Today, that excitement for a special gift or order has not changed, but there is no doubt that the delivery experience certainly has.
UPS is entering its 107th holiday season. This is an important time of the year filled with special moments and experiences, including the deliveries. For us, it is our busiest time of the year that presents its own set of challenges.
We serve every address in Canada and with over 900,000 kilometres of roads subject to extreme weather conditions, combined with increased consumer expectations – stirred by ballooning e-commerce – we plan well in advance for this time of year.
To give a sense of the task, in 2013 we saw a surge in volume during what we call "peak week" – the third week of December – where about 2,388 UPS cargo flights took off around the world, roughly 465 more flights than a typical November day.
On our busiest day, up to 300 packages are delivered per second worldwide. To put that in perspective, a hummingbird's wings flap an average 50 times a second.
At that pace, we recognize that deep front-line knowledge is critical to our success and part of the reason why UPS promotes from within.
In 2007, I became UPS Canada's first Canadian president, but my journey began in 1981 as a UPS driver navigating the streets of Toronto. Just like today, the holidays were a special time to be a UPS driver as people waited for their delivery – and my arrival. Getting a package to the customer is what excited me most. I could feel the joy at every stop that always ended with a thoughtful thank you and best wishes for a happy holiday.

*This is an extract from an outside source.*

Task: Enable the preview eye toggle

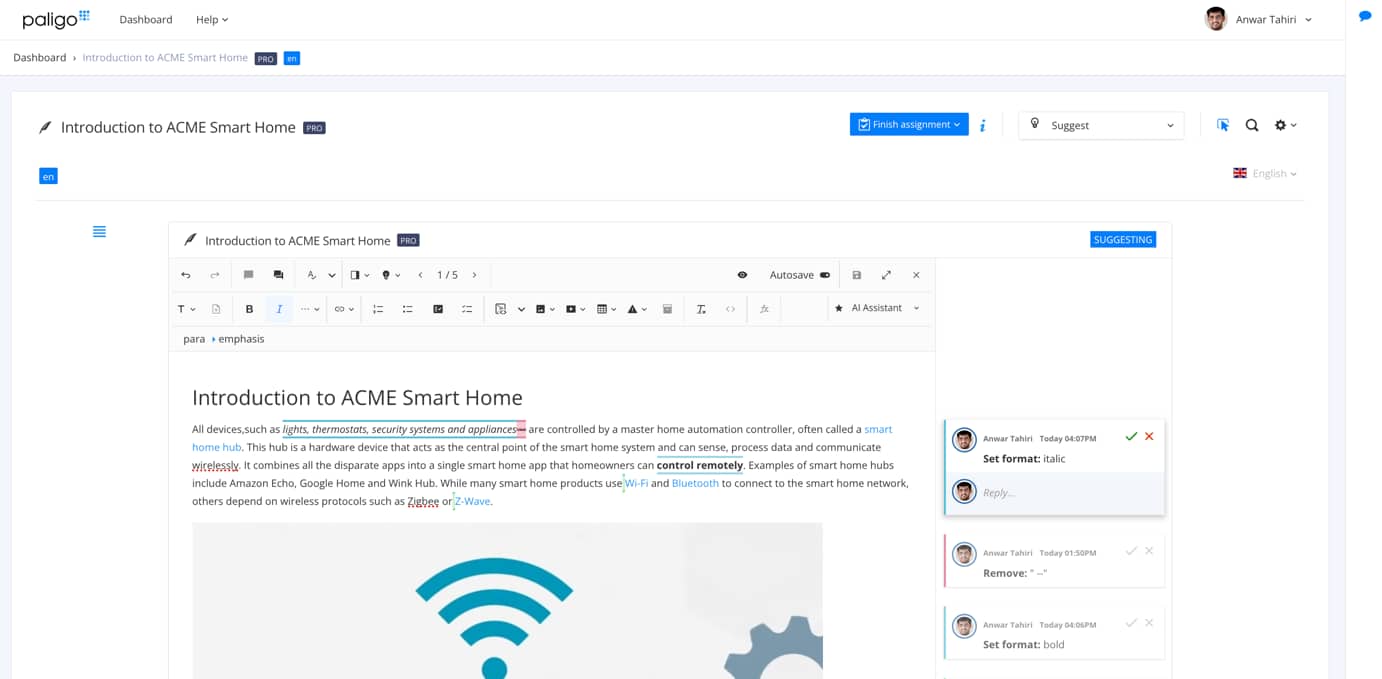Action: click(741, 274)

Today that same thoughtfulness is evident; however consumers' expectations are very different. We continue to evaluate and understand the market and we consistently survey consumers on their desires and demands.
Based on recent research, online shoppers show us the contrast from the days of having to wait for deliveries. Unlike Carrier's story set in 1946, today's reality is that 36 per cent of Canadian shoppers want a specific time for home delivery. While 25 per cent want to be able to reroute packages to a location convenient for pickup, and another 88 per cent have abandoned an online shopping cart due to lengthy delivery time or no delivery date provided.

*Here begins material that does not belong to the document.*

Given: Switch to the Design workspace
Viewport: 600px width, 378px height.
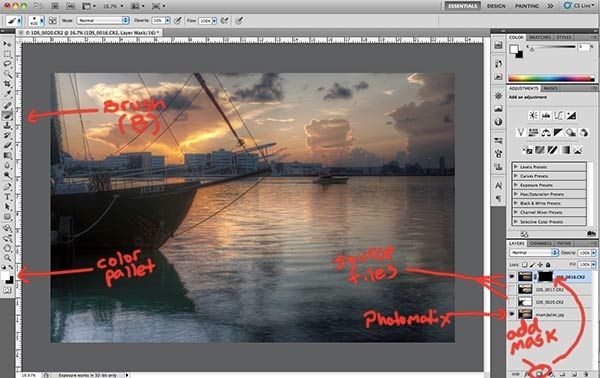Looking at the screenshot, I should 496,6.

With changing expectations alongside weather uncertainties, we must know how to marry new processes and technologies to the lessons of the past, while keeping our employees motivated in this pressure-filled time of year. Here's what we've learned.
Plan in advance and over communicate.
Having worked the front line, I know how critically important it is that our employees feel they have the right foundation in place to help meet customer expectations.
Of course, breaking through the holiday clutter to communicate internally can be challenging.
This is why holiday planning is a year-long initiative.
I also speak regularly with UPS leadership at all levels to ensure they are well aware of our plans, priorities, challenges and opportunities.
From the customer side, for example, e-commerce and online shopping is on the rise but this phenomenon was not unexpected. We saw U.S. e-commerce boom and we stayed ahead to ensure we were ready to tackle it when it happened in Canada.
Recognize that our business is shaped by internal and external feedback.
We incorporate feedback from all employees and customers into our planning.
Also, by understanding what our largest customers' plans are, we can set priorities and projections to effectively deliver.
This combined feedback led to our expansion in Atlantic Canada and British Columbia, as well as launching new services like UPS My Choice, where customers can set a specific delivery time and get text or e-mail alerts about the delivery status of their package.
Get everyone to work toward common goals.
UPS employees at all levels (including me) wear different hats to hit our primary goal of ensuring that every single package is out of our system by Dec. 24. It is the goal of each of our 10,000 UPS Canada employees.
UPS staffers believe packages are more than "stuff in a box." It is really about delivering expectations and emotions, which is why we wear the UPS brown with pride.
But as the mom in The Hockey Sweater said, "It's not what you put on your back that matters, it's what you put in your head."
I could not agree more as effective leadership is based on understanding how we all play an important part.